Гоги начал смотреть на меня с некой опаской:

– Работаем. Строим. По всей Израиль строим. Саакашвили ушел, тепер в Зугдиди и Кутаиси будем строить!

– А Витя как? Жив-здоров? А Лола?

– Жив, жив! Все жив. Я побежал, Сашико! Такой стресс, понимаешь, тебя увидел. Я побежал, дорогой! Заходи!

И все сто семьдесят кило в страхе от сошедшего с ума прямо в гостинице старого знакомого мгновенно испарились в холле Hiltonа.

– Подожди! – крикнул я ему вслед. – А Дориса помнишь?

Но он уже был в крутящихся дверях отеля.

В этих же дверях я увидел возвращавшегося ко мне кишеневца…

«Какой ужас!» – подумал я.

Мама говорила, что румынский еврей заходит в вертящиеся вокруг своей оси двери после тебя, а выходит до.

Как всегда, мама была права.

Москва–Тель-Авив,
декабрь–январь, 2013–2014

Йоркширская сторожевая

Последней на сегодняшний день была еще одна пергидрольная дура Света. Или Наташа. Рефрен баллады не изменился: подумай, что ты делаешь, вы прожили столько лет вместе, пожалей детей, что будут говорить в Москве и прочая чушь. Можно подумать, что я не знал, с кем и сколько прожил в своей жизни. Ну конечно, все или, вернее, всех не упомнишь, но главные вехи-то никуда из головы и других мест не выкинешь…
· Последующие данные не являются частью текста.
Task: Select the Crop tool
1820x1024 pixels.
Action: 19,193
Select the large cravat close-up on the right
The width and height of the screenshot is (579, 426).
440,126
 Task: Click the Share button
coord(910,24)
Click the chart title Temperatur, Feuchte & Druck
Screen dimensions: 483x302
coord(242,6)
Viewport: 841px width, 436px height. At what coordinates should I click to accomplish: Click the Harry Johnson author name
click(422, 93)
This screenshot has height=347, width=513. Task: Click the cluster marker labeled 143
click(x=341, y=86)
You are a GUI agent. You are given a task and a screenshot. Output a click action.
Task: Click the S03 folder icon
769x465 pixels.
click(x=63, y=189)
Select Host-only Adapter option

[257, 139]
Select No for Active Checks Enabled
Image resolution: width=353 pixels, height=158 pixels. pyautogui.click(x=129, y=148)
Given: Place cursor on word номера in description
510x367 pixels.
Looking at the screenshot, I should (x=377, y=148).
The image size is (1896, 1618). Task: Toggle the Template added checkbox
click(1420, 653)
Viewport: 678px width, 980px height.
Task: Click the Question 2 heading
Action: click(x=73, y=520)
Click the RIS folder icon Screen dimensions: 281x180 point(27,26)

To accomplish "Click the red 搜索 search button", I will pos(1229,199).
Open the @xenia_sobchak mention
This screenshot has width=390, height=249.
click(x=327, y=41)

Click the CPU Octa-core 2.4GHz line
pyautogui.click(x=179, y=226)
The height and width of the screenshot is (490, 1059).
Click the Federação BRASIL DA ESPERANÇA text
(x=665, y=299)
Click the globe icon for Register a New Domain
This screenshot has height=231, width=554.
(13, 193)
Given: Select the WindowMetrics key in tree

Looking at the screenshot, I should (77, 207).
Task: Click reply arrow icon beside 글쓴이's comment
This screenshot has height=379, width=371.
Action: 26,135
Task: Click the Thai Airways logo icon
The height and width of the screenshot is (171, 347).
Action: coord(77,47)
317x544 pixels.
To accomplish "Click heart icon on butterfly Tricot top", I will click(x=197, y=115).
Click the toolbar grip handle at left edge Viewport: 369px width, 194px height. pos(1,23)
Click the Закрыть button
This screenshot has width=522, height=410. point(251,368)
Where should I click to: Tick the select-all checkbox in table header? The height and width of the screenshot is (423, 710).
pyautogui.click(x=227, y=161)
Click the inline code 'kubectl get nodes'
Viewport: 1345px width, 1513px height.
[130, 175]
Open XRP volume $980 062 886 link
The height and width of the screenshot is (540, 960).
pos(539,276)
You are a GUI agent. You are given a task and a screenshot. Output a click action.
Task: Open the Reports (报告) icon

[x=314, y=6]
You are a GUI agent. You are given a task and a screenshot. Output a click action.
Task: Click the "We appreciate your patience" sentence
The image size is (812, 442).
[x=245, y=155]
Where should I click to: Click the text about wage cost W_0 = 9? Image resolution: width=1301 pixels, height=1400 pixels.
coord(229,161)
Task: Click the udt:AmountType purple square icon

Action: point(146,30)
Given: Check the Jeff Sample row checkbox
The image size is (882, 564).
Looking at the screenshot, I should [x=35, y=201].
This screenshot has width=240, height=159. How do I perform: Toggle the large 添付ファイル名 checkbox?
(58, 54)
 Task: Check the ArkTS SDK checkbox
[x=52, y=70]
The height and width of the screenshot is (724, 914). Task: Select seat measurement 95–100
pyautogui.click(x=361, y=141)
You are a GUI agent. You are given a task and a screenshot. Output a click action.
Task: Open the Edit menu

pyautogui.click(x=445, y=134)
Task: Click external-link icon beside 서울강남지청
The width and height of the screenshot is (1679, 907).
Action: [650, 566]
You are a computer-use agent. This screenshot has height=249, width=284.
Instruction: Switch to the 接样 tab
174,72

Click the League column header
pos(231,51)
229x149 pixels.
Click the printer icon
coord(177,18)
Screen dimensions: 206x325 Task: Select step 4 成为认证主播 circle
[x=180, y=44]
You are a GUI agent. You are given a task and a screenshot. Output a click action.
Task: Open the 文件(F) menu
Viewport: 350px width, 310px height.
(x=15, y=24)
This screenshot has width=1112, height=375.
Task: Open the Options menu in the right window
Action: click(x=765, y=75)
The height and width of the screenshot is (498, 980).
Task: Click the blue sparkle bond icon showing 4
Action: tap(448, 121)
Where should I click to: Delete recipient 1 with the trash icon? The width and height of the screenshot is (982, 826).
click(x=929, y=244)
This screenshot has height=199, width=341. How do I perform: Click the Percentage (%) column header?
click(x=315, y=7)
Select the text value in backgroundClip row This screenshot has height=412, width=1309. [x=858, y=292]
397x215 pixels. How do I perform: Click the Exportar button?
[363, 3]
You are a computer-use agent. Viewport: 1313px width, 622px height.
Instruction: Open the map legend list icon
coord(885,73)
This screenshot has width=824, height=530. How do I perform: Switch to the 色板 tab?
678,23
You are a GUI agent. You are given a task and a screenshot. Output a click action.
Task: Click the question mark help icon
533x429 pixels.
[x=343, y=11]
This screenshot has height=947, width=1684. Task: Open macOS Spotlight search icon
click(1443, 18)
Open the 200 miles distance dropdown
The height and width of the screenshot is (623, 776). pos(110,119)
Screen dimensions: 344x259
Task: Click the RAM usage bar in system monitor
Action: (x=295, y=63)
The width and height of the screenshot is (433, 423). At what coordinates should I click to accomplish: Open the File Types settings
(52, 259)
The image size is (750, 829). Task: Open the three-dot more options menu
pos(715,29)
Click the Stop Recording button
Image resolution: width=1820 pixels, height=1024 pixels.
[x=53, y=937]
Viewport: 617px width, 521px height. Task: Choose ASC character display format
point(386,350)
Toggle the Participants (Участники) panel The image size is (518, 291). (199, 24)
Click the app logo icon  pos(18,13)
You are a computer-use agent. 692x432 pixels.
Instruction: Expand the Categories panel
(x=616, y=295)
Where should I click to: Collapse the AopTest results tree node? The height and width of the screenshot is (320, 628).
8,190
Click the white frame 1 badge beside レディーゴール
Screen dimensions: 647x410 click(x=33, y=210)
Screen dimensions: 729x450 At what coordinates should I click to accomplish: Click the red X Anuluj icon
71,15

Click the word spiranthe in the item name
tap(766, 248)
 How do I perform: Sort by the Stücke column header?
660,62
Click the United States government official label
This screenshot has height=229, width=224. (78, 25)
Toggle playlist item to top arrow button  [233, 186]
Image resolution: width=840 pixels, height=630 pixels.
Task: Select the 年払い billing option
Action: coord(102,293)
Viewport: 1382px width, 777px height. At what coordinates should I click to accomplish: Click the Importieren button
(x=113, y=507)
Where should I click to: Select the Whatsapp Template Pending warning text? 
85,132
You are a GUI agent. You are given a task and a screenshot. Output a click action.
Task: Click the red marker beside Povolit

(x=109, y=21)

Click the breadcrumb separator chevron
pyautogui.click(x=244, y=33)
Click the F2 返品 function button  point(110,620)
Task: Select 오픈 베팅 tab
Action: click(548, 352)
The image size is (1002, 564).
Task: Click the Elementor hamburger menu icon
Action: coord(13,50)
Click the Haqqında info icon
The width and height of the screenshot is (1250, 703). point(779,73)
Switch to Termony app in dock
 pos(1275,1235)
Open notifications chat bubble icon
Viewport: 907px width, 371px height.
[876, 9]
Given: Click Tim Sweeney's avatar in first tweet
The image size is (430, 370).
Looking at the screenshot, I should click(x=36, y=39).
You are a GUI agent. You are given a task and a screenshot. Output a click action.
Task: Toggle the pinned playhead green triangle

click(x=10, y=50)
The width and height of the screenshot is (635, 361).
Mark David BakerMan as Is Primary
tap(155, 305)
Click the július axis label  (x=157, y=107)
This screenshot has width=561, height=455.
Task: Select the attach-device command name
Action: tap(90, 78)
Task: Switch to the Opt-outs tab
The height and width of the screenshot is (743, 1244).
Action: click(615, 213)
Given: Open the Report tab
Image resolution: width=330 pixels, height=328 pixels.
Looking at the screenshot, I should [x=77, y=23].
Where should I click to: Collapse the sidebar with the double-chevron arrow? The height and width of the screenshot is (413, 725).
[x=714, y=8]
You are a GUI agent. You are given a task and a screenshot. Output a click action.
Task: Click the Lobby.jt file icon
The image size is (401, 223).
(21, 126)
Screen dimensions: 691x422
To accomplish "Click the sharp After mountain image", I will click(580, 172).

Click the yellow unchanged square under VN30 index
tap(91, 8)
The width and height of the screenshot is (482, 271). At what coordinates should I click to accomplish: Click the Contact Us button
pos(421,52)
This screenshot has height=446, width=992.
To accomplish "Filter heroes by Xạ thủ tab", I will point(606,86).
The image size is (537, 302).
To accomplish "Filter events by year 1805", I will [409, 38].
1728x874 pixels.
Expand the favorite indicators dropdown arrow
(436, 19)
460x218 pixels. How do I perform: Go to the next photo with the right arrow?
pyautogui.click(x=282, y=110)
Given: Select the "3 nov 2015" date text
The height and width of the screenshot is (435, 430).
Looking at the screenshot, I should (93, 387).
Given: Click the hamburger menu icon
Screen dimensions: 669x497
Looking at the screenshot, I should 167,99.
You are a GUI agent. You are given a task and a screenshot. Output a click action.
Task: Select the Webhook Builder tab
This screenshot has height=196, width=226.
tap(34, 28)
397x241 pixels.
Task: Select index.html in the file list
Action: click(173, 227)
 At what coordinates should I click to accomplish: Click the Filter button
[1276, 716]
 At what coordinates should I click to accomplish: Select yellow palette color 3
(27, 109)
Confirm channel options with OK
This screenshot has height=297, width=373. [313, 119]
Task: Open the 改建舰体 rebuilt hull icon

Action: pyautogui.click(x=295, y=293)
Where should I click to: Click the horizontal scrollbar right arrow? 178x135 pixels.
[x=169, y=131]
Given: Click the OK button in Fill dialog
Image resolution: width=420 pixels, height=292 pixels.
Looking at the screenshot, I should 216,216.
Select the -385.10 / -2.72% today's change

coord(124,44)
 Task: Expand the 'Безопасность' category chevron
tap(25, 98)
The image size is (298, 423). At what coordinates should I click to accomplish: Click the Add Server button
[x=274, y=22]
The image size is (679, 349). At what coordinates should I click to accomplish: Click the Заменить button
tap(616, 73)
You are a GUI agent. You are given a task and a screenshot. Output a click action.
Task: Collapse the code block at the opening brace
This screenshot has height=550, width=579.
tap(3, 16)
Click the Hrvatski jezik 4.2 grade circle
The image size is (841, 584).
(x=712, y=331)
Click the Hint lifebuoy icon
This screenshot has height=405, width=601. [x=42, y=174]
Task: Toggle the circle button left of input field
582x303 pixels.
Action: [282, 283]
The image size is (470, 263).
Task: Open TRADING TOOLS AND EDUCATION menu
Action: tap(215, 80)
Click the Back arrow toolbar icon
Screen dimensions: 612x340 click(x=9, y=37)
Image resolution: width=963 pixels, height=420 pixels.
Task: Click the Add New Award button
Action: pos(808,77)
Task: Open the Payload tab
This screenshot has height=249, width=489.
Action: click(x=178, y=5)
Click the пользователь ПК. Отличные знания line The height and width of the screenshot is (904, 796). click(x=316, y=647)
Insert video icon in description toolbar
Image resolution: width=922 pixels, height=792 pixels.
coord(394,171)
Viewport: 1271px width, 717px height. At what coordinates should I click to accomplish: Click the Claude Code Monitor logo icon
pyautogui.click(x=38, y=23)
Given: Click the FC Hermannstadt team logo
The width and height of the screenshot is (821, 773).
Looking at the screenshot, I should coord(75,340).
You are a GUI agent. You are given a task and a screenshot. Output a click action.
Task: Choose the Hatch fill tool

А все началось с фарфора. Нет, все началось с детей… Точнее, когда младшей было три, а старшей семь, в дом пришло нытье про собаку. «У всех есть собака, а у нас нет! Мы сами будем за ней ухаживать, водить гулять, убирать и кормить». Эту речь из учебника мифологии я знал очень хорошо. Сам за сорок лет до этого цитировал маме подобные выдержки из главы «Про животных» вместе с накатывающейся слезинкой, разработанной до этого в кулуарах нашей огромной квартиры. На маму тогда подействовало. На меня сегодняшнего – нет. Ну просто никак. На меня смотрели четыре родных глаза, два от меня у старшей и два от их мамы у другого геноносителя, и продолжали безнадежно ныть. За малолетними спинами в страхе тряслись, постукивая друг о друга, четыре тысячи фарфоровых фигурок в ожидании довольного жизнью собачьего хвоста, а также любопытных лап и носа.

Коллекция фарфора жила своей самостоятельной жизнью и выселяла нас уже из второй квартиры. Фигурки и тарелки стояли на полу и на полках, висели в коридорах, ваннах, туалетах и кухнях и довольно быстро плодились. Ни собака, ни кошка в эту систему координат не вписывались. Или вписывались, но в осколках. Я точно знал, что из всех фарфоровых изделий после появления у меня дома неких друзей человека целым останется только фарфоровый унитаз.

Между тем нытье несмышленышей приобретало навязчивый характер.

Дети караулили меня с утра на завтраке, залезали в кровать, сами тявкали, скулили и даже ползали на четвереньках по всей квартире по будним дням. На week-end’ах они ползали и скулили на даче.

Спустя некоторое время к ним присоединилась их мать, и благодаря этому усилению характер завываний приобрел оттенок волчьей стаи.

Наконец я принял Соломоново решение послать всех подальше.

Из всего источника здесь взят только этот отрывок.